• _Provided records_
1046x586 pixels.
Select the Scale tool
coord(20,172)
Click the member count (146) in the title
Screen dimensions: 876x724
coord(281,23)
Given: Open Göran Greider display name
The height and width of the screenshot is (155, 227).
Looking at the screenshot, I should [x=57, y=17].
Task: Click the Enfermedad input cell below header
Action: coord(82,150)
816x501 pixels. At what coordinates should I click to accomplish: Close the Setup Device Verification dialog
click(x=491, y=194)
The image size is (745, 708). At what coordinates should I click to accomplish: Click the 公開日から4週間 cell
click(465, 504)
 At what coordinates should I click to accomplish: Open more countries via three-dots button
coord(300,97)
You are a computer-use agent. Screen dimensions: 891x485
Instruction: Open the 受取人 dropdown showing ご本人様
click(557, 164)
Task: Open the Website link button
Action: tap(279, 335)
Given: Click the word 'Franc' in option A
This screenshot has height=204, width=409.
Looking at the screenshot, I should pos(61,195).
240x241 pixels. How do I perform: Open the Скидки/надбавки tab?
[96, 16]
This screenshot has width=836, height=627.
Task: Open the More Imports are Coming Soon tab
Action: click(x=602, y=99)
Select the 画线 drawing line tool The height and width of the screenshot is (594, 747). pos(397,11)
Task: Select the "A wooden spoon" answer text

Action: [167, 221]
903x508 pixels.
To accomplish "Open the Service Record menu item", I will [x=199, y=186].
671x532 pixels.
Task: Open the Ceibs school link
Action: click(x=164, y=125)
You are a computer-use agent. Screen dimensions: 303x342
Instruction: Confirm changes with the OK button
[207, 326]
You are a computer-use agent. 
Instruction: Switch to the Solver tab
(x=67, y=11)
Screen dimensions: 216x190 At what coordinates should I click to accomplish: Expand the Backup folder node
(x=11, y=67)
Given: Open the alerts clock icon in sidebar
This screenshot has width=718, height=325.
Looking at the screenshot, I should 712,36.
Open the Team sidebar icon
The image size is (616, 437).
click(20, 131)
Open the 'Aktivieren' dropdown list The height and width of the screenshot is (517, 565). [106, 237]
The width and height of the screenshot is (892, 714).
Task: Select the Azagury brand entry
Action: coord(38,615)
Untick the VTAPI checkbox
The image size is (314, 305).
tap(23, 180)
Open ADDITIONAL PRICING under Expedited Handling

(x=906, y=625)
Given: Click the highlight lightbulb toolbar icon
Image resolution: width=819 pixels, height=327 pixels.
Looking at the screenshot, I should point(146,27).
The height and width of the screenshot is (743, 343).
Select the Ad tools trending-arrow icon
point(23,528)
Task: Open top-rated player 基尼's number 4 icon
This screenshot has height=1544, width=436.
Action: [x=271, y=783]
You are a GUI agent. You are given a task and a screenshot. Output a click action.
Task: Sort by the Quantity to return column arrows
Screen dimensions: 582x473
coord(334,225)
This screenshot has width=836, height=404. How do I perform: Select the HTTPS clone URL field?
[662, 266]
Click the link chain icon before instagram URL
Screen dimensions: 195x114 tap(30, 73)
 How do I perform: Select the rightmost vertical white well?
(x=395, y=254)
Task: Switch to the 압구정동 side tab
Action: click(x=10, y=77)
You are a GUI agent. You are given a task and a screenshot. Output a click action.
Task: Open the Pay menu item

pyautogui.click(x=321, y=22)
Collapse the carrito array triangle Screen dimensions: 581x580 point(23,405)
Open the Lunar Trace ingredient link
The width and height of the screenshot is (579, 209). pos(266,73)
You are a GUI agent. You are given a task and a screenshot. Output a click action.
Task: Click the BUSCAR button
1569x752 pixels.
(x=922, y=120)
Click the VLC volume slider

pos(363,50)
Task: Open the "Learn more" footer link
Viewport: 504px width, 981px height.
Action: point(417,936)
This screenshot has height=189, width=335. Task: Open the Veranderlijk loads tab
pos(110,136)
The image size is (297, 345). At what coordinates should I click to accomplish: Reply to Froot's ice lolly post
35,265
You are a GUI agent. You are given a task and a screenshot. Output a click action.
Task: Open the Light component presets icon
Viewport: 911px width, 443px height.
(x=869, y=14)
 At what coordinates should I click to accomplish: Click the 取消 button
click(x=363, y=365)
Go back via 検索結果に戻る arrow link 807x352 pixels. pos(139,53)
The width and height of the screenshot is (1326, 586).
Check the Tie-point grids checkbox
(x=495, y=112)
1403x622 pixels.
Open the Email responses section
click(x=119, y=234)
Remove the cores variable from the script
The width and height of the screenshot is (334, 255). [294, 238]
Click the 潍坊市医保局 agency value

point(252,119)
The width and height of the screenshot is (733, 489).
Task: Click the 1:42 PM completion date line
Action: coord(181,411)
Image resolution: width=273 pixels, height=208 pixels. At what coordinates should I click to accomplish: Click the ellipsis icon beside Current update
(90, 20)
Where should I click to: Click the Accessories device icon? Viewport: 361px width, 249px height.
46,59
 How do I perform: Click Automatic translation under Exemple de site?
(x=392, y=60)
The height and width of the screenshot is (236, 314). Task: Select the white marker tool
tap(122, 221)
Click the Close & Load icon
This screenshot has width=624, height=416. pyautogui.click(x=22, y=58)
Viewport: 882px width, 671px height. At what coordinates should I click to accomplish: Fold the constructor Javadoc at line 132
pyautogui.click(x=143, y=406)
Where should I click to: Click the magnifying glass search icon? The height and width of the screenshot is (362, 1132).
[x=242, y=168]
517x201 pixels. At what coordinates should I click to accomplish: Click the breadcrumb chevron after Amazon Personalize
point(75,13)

• _Work order_
Copy down the material above exactly as it is.

• _Finished exercise_
1046x586 pixels.
Select the Scale tool
coord(20,172)
Click the member count (146) in the title
Screen dimensions: 876x724
coord(281,23)
Given: Open Göran Greider display name
The height and width of the screenshot is (155, 227).
Looking at the screenshot, I should [x=57, y=17].
Task: Click the Enfermedad input cell below header
Action: coord(82,150)
816x501 pixels. At what coordinates should I click to accomplish: Close the Setup Device Verification dialog
click(x=491, y=194)
The image size is (745, 708). At what coordinates should I click to accomplish: Click the 公開日から4週間 cell
click(465, 504)
 At what coordinates should I click to accomplish: Open more countries via three-dots button
coord(300,97)
You are a computer-use agent. Screen dimensions: 891x485
Instruction: Open the 受取人 dropdown showing ご本人様
click(557, 164)
Task: Open the Website link button
Action: tap(279, 335)
Given: Click the word 'Franc' in option A
This screenshot has height=204, width=409.
Looking at the screenshot, I should pos(61,195).
240x241 pixels. How do I perform: Open the Скидки/надбавки tab?
[96, 16]
This screenshot has width=836, height=627.
Task: Open the More Imports are Coming Soon tab
Action: click(x=602, y=99)
Select the 画线 drawing line tool The height and width of the screenshot is (594, 747). pos(397,11)
Task: Select the "A wooden spoon" answer text

Action: [167, 221]
903x508 pixels.
To accomplish "Open the Service Record menu item", I will [x=199, y=186].
671x532 pixels.
Task: Open the Ceibs school link
Action: click(x=164, y=125)
You are a computer-use agent. Screen dimensions: 303x342
Instruction: Confirm changes with the OK button
[207, 326]
You are a computer-use agent. 
Instruction: Switch to the Solver tab
(x=67, y=11)
Screen dimensions: 216x190 At what coordinates should I click to accomplish: Expand the Backup folder node
(x=11, y=67)
Given: Open the alerts clock icon in sidebar
This screenshot has width=718, height=325.
Looking at the screenshot, I should 712,36.
Open the Team sidebar icon
The image size is (616, 437).
click(20, 131)
Open the 'Aktivieren' dropdown list The height and width of the screenshot is (517, 565). [106, 237]
The width and height of the screenshot is (892, 714).
Task: Select the Azagury brand entry
Action: coord(38,615)
Untick the VTAPI checkbox
The image size is (314, 305).
tap(23, 180)
Open ADDITIONAL PRICING under Expedited Handling

(x=906, y=625)
Given: Click the highlight lightbulb toolbar icon
Image resolution: width=819 pixels, height=327 pixels.
Looking at the screenshot, I should point(146,27).
The height and width of the screenshot is (743, 343).
Select the Ad tools trending-arrow icon
point(23,528)
Task: Open top-rated player 基尼's number 4 icon
This screenshot has height=1544, width=436.
Action: [x=271, y=783]
You are a GUI agent. You are given a task and a screenshot. Output a click action.
Task: Sort by the Quantity to return column arrows
Screen dimensions: 582x473
coord(334,225)
This screenshot has width=836, height=404. How do I perform: Select the HTTPS clone URL field?
[662, 266]
Click the link chain icon before instagram URL
Screen dimensions: 195x114 tap(30, 73)
 How do I perform: Select the rightmost vertical white well?
(x=395, y=254)
Task: Switch to the 압구정동 side tab
Action: click(x=10, y=77)
You are a GUI agent. You are given a task and a screenshot. Output a click action.
Task: Open the Pay menu item

pyautogui.click(x=321, y=22)
Collapse the carrito array triangle Screen dimensions: 581x580 point(23,405)
Open the Lunar Trace ingredient link
The width and height of the screenshot is (579, 209). pos(266,73)
You are a GUI agent. You are given a task and a screenshot. Output a click action.
Task: Click the BUSCAR button
1569x752 pixels.
(x=922, y=120)
Click the VLC volume slider

pos(363,50)
Task: Open the "Learn more" footer link
Viewport: 504px width, 981px height.
Action: point(417,936)
This screenshot has height=189, width=335. Task: Open the Veranderlijk loads tab
pos(110,136)
The image size is (297, 345). At what coordinates should I click to accomplish: Reply to Froot's ice lolly post
35,265
You are a GUI agent. You are given a task and a screenshot. Output a click action.
Task: Open the Light component presets icon
Viewport: 911px width, 443px height.
(x=869, y=14)
 At what coordinates should I click to accomplish: Click the 取消 button
click(x=363, y=365)
Go back via 検索結果に戻る arrow link 807x352 pixels. pos(139,53)
The width and height of the screenshot is (1326, 586).
Check the Tie-point grids checkbox
(x=495, y=112)
1403x622 pixels.
Open the Email responses section
click(x=119, y=234)
Remove the cores variable from the script
The width and height of the screenshot is (334, 255). [294, 238]
Click the 潍坊市医保局 agency value

point(252,119)
The width and height of the screenshot is (733, 489).
Task: Click the 1:42 PM completion date line
Action: coord(181,411)
Image resolution: width=273 pixels, height=208 pixels. At what coordinates should I click to accomplish: Click the ellipsis icon beside Current update
(90, 20)
Where should I click to: Click the Accessories device icon? Viewport: 361px width, 249px height.
46,59
 How do I perform: Click Automatic translation under Exemple de site?
(x=392, y=60)
The height and width of the screenshot is (236, 314). Task: Select the white marker tool
tap(122, 221)
Click the Close & Load icon
This screenshot has width=624, height=416. pyautogui.click(x=22, y=58)
Viewport: 882px width, 671px height. At what coordinates should I click to accomplish: Fold the constructor Javadoc at line 132
pyautogui.click(x=143, y=406)
Where should I click to: Click the magnifying glass search icon? The height and width of the screenshot is (362, 1132).
[x=242, y=168]
517x201 pixels. At what coordinates should I click to accomplish: Click the breadcrumb chevron after Amazon Personalize
point(75,13)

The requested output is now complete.